-- EXCERPTED DATA --
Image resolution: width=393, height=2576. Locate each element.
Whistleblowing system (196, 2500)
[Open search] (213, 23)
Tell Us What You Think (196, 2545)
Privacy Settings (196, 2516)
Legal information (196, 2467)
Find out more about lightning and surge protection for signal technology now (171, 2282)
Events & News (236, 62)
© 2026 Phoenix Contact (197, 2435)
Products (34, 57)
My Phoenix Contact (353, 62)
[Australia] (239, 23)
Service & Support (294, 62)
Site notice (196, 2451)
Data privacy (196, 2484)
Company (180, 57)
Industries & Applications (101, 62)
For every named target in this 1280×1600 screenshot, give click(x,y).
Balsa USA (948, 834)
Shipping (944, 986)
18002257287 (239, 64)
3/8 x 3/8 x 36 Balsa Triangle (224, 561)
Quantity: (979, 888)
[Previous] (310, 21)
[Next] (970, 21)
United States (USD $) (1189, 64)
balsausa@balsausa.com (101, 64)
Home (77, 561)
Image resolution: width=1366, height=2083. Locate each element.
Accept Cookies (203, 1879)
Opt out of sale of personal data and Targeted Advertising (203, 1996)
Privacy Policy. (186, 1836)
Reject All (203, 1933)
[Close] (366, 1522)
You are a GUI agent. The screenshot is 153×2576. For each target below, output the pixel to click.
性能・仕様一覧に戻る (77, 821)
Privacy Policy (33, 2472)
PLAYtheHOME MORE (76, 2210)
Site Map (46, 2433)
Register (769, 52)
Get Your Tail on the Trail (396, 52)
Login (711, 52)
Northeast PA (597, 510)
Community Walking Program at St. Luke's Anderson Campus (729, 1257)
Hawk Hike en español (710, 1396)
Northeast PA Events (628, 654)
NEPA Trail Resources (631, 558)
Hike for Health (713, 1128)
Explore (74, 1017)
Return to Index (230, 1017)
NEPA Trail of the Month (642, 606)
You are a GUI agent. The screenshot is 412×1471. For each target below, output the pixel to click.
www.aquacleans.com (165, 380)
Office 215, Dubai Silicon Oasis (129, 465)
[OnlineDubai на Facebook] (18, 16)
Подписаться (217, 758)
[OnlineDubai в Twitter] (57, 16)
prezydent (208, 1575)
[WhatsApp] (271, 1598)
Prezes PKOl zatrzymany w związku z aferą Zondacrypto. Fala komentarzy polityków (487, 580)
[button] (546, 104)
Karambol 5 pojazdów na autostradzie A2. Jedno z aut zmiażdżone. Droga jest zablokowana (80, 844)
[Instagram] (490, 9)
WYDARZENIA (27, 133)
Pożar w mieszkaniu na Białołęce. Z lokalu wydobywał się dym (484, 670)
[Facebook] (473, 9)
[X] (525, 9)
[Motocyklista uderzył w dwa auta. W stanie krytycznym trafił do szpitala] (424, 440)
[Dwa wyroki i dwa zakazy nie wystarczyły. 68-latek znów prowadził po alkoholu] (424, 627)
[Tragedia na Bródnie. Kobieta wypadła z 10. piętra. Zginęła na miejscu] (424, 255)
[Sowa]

-- PROMPT --
Would you print exactly and only the lines of the material above that run from the line with "Site notice (196, 2451)" through the line with "18002257287 (239, 64)", both included?

-- RESPONSE BOX --
Site notice (196, 2451)
Data privacy (196, 2484)
Company (180, 57)
Industries & Applications (101, 62)
For every named target in this 1280×1600 screenshot, give click(x,y).
Balsa USA (948, 834)
Shipping (944, 986)
18002257287 (239, 64)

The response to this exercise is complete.